Exercise brief:
Copy out the records from the line containing "Identify the location of nav-label: Scala" through the line containing "section-display: DISPLAY is", both of those lines included, with every character left unchanged.
━━━
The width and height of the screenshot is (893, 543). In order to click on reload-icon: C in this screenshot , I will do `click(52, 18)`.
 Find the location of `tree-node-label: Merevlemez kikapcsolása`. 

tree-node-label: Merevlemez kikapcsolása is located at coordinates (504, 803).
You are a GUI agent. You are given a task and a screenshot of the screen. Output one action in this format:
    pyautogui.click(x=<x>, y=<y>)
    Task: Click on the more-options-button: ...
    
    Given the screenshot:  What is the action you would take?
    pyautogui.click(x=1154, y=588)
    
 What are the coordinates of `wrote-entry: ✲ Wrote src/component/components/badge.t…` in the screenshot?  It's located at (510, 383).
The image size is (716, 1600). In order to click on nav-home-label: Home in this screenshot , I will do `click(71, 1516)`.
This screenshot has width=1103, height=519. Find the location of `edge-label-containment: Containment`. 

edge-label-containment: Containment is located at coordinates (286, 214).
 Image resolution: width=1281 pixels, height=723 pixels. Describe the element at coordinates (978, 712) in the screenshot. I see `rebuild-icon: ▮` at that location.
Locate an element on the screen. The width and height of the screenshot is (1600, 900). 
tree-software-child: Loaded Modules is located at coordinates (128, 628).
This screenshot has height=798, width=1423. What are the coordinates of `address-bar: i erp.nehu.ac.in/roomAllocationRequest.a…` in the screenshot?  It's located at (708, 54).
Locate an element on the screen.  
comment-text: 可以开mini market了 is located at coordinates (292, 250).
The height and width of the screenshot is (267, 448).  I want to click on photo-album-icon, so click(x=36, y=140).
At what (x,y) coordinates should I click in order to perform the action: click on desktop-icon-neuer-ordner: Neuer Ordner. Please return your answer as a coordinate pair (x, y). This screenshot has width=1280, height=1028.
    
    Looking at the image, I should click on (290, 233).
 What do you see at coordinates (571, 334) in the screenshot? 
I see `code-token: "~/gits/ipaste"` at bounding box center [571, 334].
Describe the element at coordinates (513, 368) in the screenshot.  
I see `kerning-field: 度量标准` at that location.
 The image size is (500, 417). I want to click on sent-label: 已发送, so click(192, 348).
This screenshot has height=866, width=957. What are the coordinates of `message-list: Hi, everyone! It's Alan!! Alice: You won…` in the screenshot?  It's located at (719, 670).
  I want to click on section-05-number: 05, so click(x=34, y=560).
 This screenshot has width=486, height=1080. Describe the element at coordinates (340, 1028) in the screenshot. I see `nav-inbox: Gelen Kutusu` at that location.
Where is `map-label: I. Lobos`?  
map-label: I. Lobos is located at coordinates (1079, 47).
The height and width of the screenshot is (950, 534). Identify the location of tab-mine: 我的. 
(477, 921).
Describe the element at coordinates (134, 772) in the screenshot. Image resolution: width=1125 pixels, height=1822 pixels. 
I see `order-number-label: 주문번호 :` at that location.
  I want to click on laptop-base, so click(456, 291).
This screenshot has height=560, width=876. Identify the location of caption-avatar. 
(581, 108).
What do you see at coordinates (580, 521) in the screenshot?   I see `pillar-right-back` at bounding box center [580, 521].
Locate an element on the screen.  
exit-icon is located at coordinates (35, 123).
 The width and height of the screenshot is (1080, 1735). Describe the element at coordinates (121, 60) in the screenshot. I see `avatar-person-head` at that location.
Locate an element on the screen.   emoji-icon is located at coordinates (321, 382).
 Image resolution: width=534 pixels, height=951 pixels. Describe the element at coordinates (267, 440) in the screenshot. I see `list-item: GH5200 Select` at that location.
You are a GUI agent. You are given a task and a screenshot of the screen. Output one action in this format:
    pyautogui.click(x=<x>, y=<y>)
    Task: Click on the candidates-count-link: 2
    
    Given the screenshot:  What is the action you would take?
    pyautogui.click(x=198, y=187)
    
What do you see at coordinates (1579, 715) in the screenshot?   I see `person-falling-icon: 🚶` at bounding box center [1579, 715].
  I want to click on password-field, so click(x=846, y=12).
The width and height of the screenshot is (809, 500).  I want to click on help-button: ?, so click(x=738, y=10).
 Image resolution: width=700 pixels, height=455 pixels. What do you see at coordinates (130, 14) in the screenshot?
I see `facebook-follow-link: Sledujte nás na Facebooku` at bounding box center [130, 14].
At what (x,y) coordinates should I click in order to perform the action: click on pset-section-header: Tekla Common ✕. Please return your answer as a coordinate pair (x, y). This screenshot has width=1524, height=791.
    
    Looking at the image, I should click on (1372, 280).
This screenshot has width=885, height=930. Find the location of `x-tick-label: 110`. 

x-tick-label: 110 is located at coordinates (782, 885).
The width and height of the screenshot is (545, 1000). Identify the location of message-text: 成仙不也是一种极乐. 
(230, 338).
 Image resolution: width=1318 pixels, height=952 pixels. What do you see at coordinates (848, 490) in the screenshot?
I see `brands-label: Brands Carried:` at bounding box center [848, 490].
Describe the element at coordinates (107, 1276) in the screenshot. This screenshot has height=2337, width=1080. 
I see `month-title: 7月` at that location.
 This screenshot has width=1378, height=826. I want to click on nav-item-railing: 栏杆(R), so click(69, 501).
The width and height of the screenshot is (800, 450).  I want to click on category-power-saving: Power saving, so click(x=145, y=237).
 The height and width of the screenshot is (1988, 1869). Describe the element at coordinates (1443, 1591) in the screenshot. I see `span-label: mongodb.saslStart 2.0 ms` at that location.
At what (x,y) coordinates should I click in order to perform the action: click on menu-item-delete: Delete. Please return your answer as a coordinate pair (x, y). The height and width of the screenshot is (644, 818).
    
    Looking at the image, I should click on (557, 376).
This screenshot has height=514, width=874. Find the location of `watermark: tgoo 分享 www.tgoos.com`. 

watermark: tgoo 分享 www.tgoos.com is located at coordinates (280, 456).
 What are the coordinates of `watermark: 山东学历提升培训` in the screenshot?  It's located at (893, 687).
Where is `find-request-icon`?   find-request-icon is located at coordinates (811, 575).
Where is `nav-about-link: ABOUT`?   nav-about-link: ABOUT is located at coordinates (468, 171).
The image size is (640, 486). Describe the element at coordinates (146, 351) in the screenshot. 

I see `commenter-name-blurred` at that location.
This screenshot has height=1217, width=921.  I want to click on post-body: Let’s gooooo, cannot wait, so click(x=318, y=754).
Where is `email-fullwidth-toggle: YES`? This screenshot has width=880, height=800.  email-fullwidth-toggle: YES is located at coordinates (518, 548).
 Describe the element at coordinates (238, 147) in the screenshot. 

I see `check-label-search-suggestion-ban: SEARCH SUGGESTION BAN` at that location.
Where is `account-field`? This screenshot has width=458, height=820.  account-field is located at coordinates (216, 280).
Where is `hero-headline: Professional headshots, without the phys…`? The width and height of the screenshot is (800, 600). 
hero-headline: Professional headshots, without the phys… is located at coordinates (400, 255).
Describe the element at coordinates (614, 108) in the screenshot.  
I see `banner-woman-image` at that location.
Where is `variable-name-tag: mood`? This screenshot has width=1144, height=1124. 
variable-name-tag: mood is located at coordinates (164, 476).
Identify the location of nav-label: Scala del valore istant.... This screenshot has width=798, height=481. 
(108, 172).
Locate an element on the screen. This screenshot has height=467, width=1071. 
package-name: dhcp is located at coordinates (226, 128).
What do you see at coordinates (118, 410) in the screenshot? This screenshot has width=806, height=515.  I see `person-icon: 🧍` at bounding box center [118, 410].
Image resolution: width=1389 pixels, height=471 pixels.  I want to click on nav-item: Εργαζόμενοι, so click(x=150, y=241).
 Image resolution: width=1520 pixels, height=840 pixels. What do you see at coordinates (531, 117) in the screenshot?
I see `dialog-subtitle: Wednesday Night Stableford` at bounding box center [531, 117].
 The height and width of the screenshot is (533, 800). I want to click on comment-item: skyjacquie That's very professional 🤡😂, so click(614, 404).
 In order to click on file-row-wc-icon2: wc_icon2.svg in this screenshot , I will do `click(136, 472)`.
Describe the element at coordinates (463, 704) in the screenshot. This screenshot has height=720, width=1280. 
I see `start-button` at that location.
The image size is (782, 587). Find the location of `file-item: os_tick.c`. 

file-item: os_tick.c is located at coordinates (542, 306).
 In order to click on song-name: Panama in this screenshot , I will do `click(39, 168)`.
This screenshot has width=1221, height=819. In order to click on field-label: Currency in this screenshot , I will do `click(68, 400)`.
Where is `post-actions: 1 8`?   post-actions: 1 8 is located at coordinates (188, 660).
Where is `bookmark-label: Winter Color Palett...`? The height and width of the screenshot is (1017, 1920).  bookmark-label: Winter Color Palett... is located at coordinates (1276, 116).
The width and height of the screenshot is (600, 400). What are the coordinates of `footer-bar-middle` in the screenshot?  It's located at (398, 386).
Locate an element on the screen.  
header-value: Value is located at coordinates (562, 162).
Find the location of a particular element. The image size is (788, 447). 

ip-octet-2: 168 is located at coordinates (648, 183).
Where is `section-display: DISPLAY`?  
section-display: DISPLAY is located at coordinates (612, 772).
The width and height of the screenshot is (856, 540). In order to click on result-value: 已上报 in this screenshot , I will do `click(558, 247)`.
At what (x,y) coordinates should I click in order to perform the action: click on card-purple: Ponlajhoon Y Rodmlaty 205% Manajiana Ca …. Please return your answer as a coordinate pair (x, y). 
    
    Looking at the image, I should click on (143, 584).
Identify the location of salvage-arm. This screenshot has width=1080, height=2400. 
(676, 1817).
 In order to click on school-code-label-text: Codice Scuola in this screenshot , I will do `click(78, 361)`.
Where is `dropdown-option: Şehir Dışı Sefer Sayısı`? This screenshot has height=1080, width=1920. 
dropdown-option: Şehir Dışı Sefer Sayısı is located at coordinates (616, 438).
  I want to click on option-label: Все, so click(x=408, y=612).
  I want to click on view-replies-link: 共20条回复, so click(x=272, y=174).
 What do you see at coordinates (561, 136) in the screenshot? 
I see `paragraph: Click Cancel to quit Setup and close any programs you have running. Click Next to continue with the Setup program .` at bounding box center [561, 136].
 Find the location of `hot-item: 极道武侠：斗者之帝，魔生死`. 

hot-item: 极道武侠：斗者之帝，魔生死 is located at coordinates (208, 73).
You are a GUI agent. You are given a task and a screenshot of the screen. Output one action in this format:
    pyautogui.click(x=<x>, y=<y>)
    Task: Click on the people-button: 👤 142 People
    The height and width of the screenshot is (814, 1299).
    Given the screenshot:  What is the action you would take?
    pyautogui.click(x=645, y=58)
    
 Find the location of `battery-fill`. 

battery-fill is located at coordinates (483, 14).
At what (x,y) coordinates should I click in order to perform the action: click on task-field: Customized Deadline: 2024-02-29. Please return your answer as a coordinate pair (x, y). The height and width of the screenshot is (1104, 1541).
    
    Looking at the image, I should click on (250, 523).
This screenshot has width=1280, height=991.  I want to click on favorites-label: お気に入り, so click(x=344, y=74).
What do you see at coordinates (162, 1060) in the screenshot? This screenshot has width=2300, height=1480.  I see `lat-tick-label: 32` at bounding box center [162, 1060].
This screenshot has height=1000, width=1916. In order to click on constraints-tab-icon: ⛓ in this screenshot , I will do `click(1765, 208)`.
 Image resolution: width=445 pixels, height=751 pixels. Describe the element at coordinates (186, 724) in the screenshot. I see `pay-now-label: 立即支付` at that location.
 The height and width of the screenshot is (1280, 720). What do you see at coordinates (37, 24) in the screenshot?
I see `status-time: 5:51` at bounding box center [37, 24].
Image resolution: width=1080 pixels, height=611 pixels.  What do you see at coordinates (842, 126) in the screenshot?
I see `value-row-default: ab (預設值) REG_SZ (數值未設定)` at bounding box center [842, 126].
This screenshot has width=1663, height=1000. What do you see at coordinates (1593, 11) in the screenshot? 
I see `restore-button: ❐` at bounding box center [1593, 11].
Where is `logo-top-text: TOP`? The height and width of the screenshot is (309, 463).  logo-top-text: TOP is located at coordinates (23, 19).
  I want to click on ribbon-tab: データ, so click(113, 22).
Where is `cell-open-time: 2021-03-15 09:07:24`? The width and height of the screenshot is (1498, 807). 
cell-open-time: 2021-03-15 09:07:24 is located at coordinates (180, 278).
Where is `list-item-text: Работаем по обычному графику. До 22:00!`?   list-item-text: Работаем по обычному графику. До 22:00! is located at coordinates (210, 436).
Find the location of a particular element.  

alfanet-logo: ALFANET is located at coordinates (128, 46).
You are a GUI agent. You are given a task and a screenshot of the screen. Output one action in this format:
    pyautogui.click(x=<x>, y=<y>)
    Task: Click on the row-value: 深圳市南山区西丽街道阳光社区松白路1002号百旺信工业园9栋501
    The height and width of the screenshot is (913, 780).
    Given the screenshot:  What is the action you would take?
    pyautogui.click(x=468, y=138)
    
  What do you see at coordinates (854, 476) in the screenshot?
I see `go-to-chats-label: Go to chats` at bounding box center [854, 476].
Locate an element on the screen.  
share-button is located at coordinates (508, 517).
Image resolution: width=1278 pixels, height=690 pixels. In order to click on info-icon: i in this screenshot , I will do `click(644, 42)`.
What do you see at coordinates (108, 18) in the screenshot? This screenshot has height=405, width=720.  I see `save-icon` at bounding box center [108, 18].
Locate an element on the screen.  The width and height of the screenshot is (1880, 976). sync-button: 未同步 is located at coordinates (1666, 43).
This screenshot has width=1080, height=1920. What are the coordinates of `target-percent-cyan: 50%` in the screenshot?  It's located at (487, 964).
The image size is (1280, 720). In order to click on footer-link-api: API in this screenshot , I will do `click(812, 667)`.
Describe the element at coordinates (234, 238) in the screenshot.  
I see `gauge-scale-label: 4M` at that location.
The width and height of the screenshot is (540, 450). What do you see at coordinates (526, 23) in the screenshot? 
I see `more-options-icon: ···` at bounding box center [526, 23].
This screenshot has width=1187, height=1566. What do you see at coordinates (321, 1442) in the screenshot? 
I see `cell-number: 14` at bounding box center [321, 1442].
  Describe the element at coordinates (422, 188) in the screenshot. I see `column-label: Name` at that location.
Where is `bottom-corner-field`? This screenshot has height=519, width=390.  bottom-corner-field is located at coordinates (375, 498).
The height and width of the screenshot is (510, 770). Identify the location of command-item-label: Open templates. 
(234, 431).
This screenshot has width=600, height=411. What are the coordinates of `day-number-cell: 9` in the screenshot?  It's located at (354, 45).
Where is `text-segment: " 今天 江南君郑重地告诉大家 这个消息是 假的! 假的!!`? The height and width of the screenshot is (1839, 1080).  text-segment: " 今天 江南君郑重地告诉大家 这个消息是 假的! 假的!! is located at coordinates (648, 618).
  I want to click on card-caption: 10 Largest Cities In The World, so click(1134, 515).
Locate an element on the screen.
━━━
Response to this task:
Identify the location of nav-label: Scala del valore istant.... This screenshot has width=798, height=481. 
(108, 172).
Locate an element on the screen. This screenshot has height=467, width=1071. 
package-name: dhcp is located at coordinates (226, 128).
What do you see at coordinates (118, 410) in the screenshot? This screenshot has width=806, height=515.  I see `person-icon: 🧍` at bounding box center [118, 410].
Image resolution: width=1389 pixels, height=471 pixels.  I want to click on nav-item: Εργαζόμενοι, so click(x=150, y=241).
 Image resolution: width=1520 pixels, height=840 pixels. What do you see at coordinates (531, 117) in the screenshot?
I see `dialog-subtitle: Wednesday Night Stableford` at bounding box center [531, 117].
 The height and width of the screenshot is (533, 800). I want to click on comment-item: skyjacquie That's very professional 🤡😂, so click(614, 404).
 In order to click on file-row-wc-icon2: wc_icon2.svg in this screenshot , I will do `click(136, 472)`.
Describe the element at coordinates (463, 704) in the screenshot. This screenshot has height=720, width=1280. 
I see `start-button` at that location.
The image size is (782, 587). Find the location of `file-item: os_tick.c`. 

file-item: os_tick.c is located at coordinates (542, 306).
 In order to click on song-name: Panama in this screenshot , I will do `click(39, 168)`.
This screenshot has width=1221, height=819. In order to click on field-label: Currency in this screenshot , I will do `click(68, 400)`.
Where is `post-actions: 1 8`?   post-actions: 1 8 is located at coordinates (188, 660).
Where is `bookmark-label: Winter Color Palett...`? The height and width of the screenshot is (1017, 1920).  bookmark-label: Winter Color Palett... is located at coordinates (1276, 116).
The width and height of the screenshot is (600, 400). What are the coordinates of `footer-bar-middle` in the screenshot?  It's located at (398, 386).
Locate an element on the screen.  
header-value: Value is located at coordinates (562, 162).
Find the location of a particular element. The image size is (788, 447). 

ip-octet-2: 168 is located at coordinates (648, 183).
Where is `section-display: DISPLAY`?  
section-display: DISPLAY is located at coordinates (612, 772).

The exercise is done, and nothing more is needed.